Your instructions: Below are some records. Pull every line that contains the word "dropdown".

Entries taken from a collection
=== Begin Enclosure ===

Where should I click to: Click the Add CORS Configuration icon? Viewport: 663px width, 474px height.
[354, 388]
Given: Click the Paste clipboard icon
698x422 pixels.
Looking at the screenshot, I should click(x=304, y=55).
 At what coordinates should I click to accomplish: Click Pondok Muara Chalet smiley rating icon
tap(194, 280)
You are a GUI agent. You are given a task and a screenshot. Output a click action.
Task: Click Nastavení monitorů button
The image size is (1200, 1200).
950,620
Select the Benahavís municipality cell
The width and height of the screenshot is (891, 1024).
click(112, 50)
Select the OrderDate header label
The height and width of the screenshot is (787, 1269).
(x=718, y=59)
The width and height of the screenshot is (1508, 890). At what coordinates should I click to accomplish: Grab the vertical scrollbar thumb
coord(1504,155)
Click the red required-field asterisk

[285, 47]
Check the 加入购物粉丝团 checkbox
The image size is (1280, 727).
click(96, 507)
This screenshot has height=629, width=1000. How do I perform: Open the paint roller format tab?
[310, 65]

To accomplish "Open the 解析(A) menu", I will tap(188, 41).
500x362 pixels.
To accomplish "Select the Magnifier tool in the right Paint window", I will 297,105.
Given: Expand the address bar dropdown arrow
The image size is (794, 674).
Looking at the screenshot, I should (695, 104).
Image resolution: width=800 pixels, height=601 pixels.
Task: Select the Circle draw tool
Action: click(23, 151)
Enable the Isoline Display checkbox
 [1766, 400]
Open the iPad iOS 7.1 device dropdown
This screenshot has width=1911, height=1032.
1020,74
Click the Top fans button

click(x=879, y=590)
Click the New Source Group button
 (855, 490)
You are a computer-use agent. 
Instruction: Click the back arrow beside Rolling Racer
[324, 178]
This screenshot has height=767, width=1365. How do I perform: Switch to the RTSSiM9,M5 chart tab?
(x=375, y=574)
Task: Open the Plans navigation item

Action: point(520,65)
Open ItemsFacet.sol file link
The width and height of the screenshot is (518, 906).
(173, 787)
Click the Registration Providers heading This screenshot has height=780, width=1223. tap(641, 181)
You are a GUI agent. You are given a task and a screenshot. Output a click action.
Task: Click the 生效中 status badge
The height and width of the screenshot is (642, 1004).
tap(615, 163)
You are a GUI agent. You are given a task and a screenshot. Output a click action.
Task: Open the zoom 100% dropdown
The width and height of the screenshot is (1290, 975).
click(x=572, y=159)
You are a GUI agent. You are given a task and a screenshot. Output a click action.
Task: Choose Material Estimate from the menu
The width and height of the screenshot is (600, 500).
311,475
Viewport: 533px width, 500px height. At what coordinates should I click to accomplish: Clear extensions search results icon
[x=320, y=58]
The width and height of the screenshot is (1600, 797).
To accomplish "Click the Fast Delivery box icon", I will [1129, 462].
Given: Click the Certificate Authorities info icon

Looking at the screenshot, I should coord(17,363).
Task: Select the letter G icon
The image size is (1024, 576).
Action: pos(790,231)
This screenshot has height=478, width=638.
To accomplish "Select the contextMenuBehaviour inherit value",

=== End Enclosure ===

Expected output:
Given: Expand the address bar dropdown arrow
Open the iPad iOS 7.1 device dropdown
Task: Open the zoom 100% dropdown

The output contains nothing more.